> TASK REQUIREMENTS: Move the data from the line containing "Task: Share the app via X" through the line containing "Action: click(x=387, y=513)", both ends included, into your answer, adding 131 to every coordinate in the answers and leaving the pictures out.

> DATA FOR THE TASK:
────

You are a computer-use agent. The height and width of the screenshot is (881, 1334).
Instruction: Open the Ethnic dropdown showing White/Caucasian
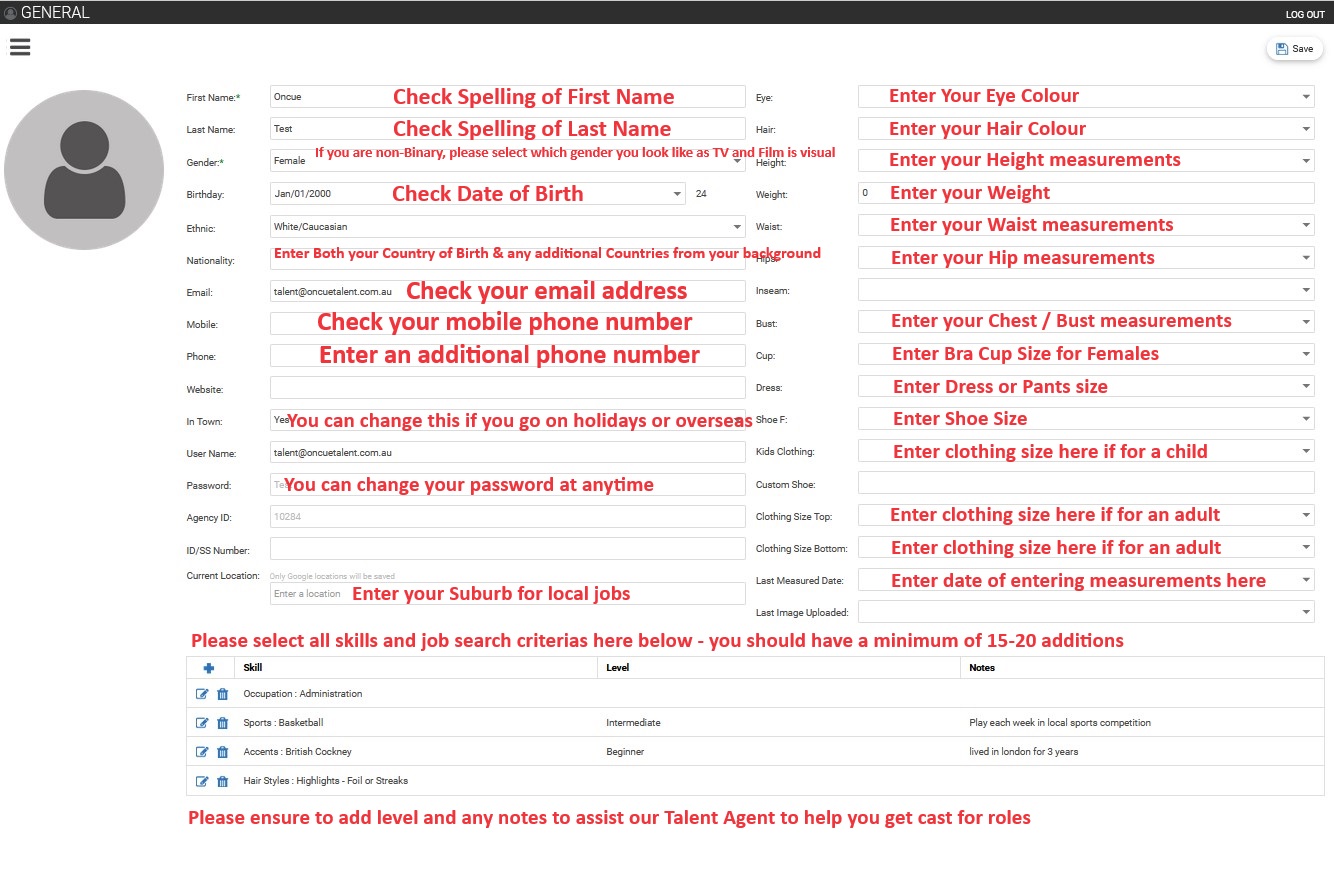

────

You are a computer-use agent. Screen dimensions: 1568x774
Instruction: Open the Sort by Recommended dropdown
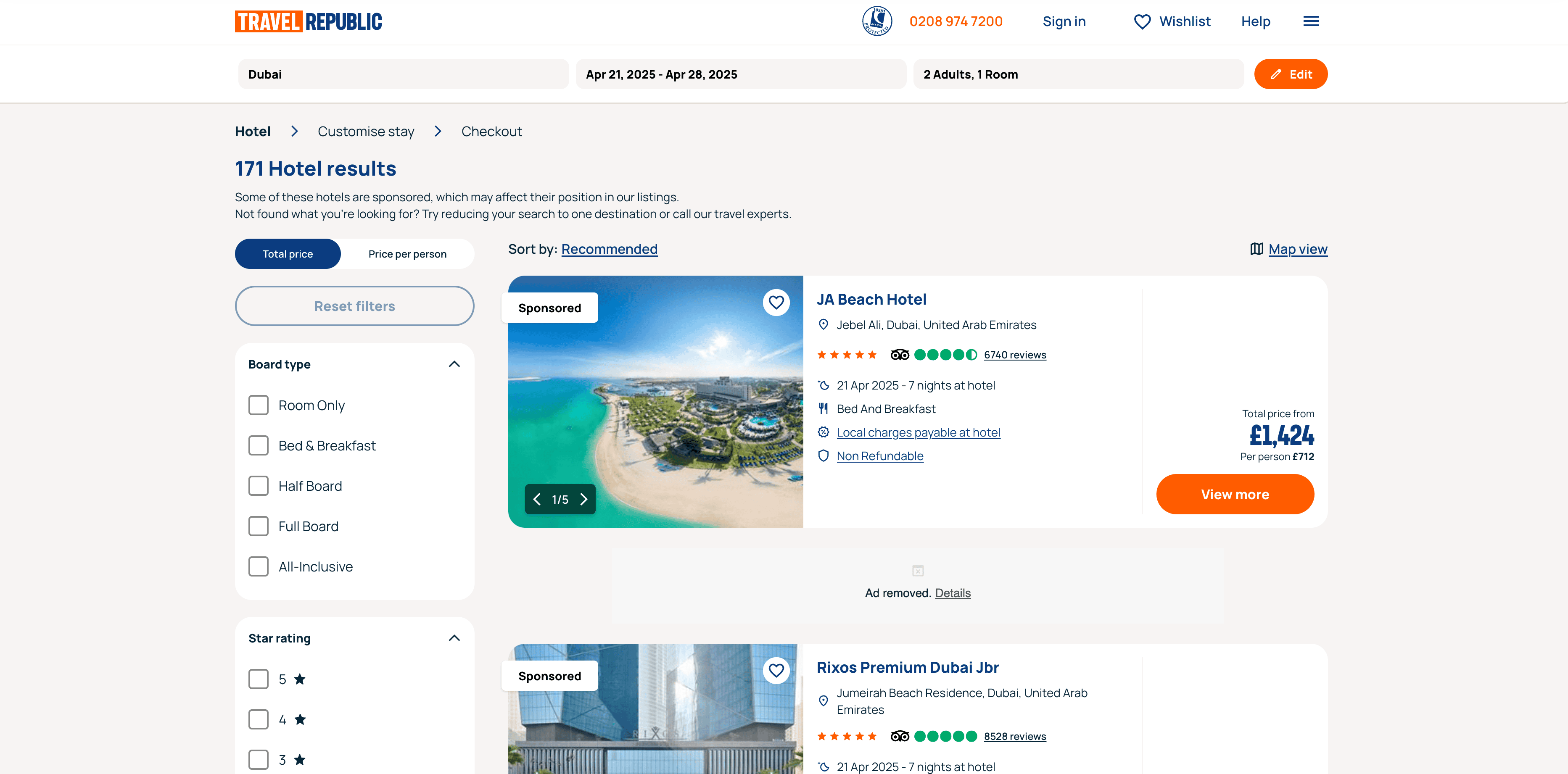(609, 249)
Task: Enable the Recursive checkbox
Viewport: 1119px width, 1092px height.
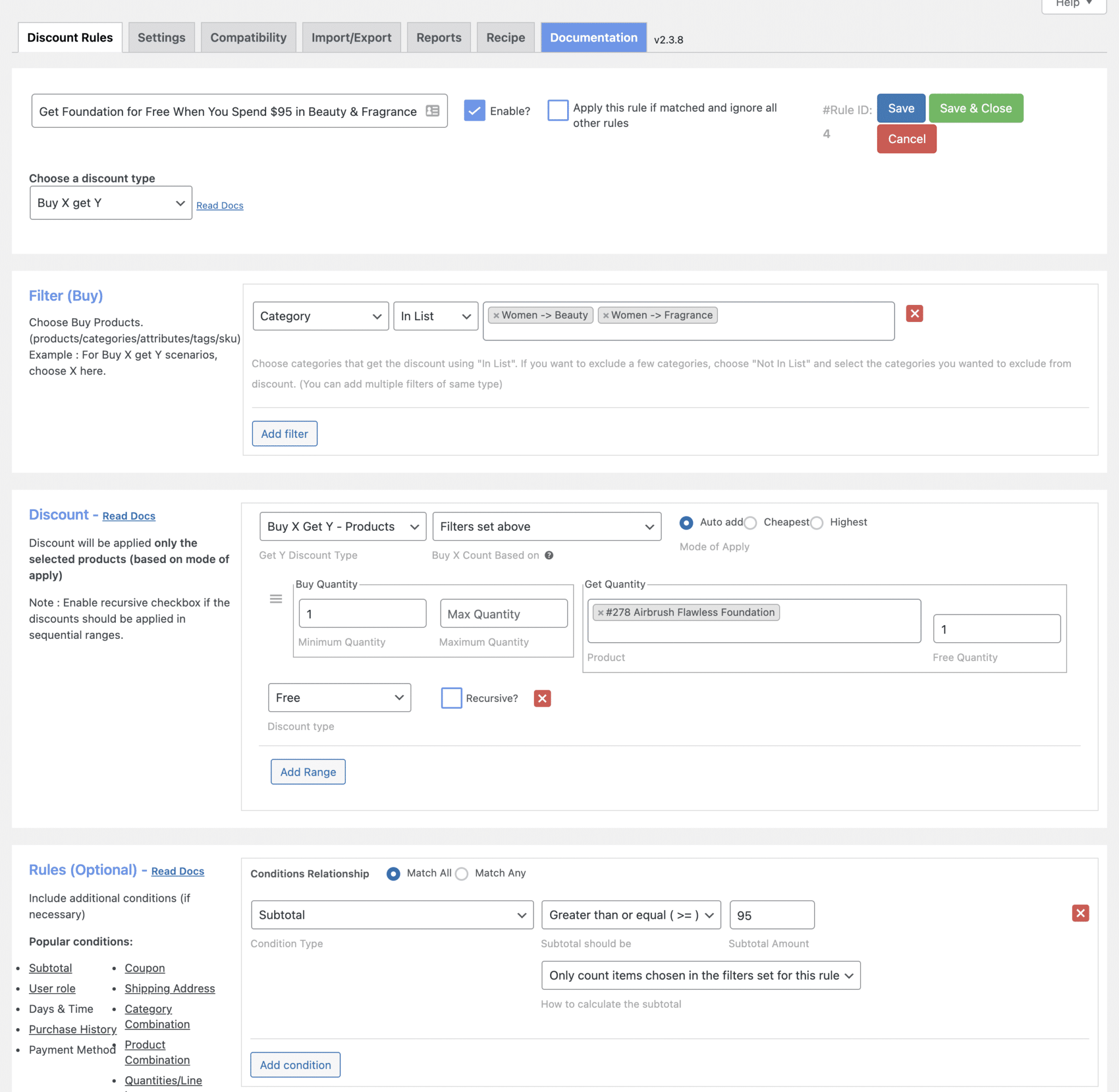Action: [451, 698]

────

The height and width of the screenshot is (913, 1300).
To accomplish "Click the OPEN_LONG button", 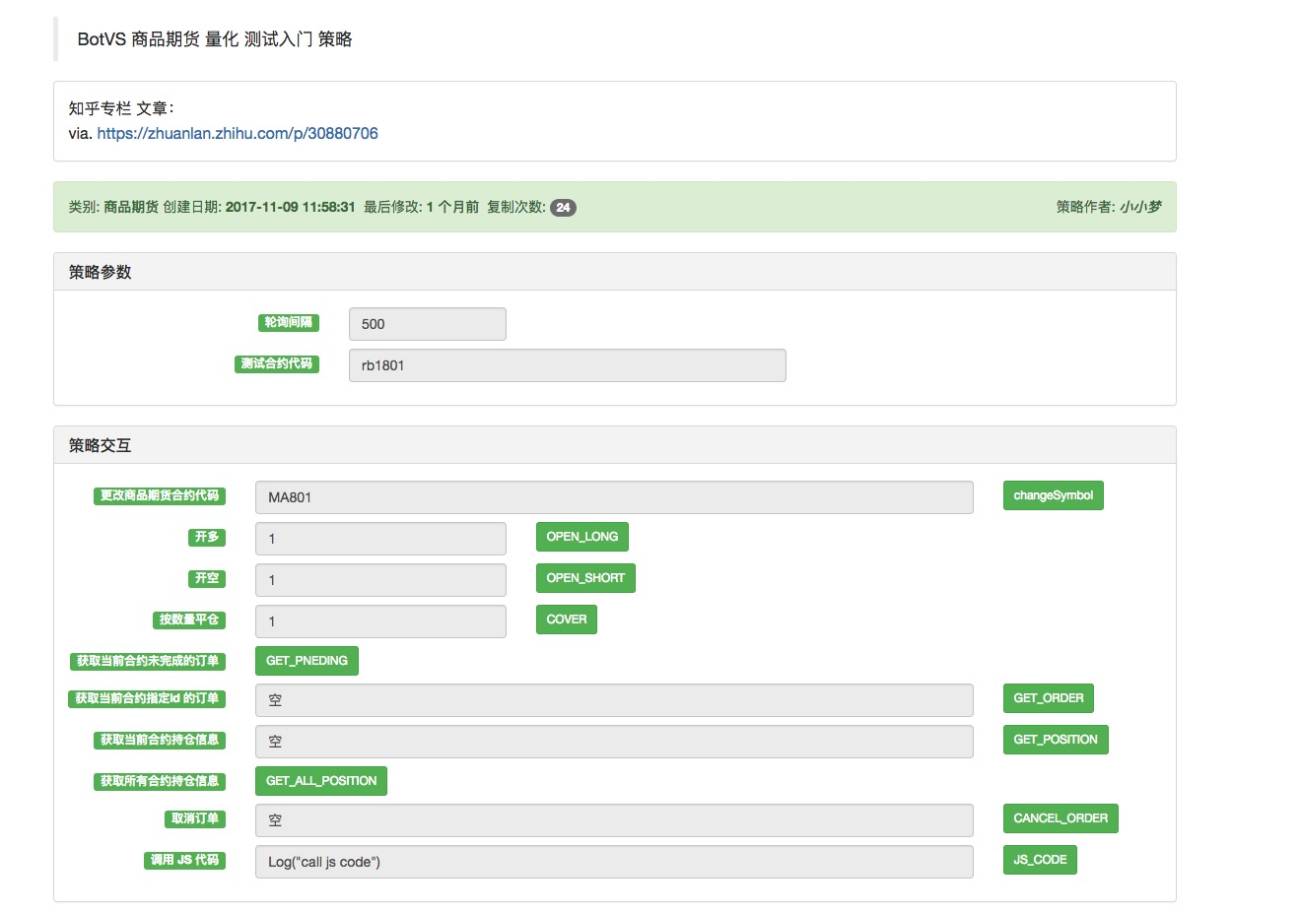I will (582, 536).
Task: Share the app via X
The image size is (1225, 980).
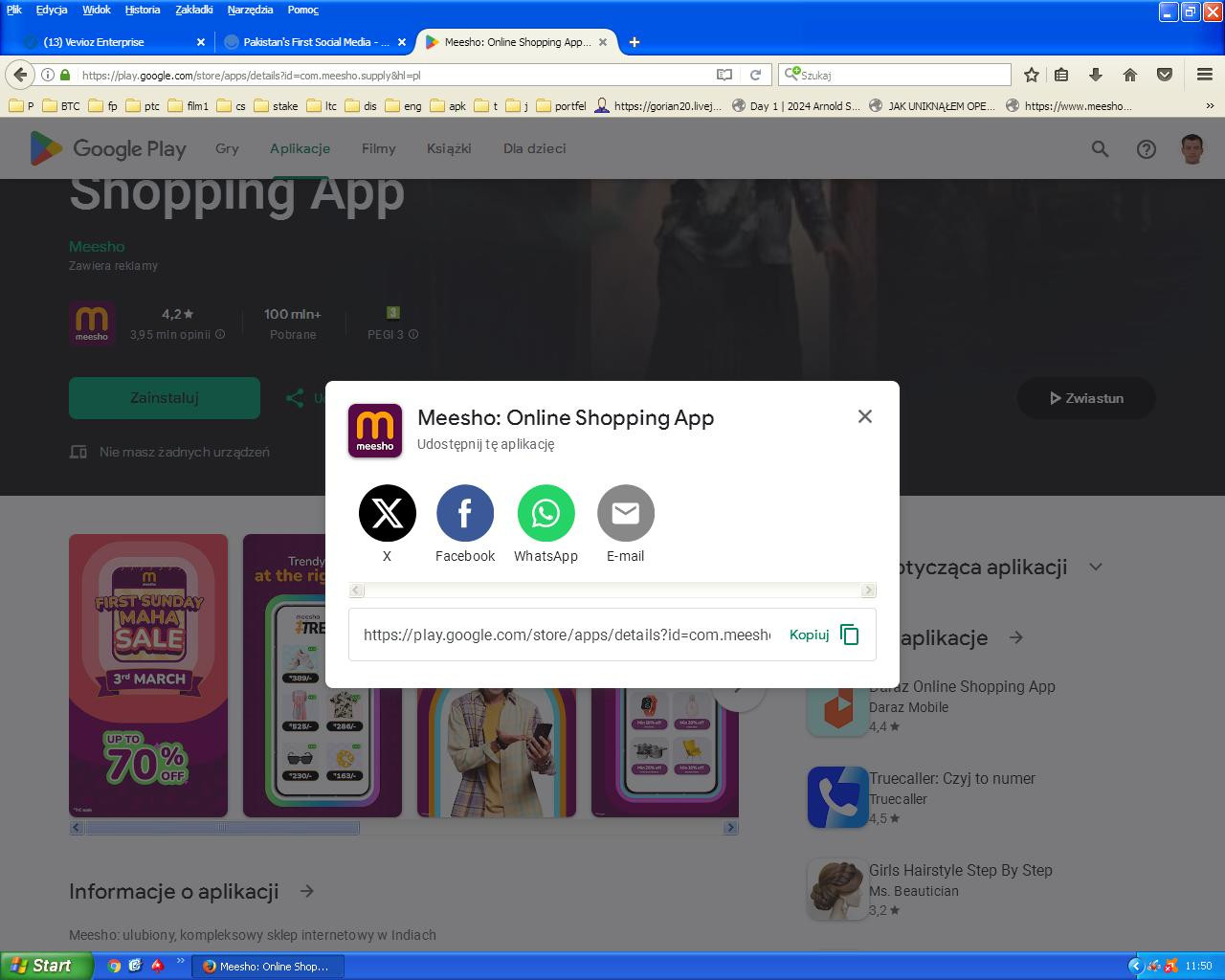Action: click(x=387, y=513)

────

> WRITTEN ANSWER:
Task: Share the app via X
The image size is (1225, 980).
Action: click(x=518, y=644)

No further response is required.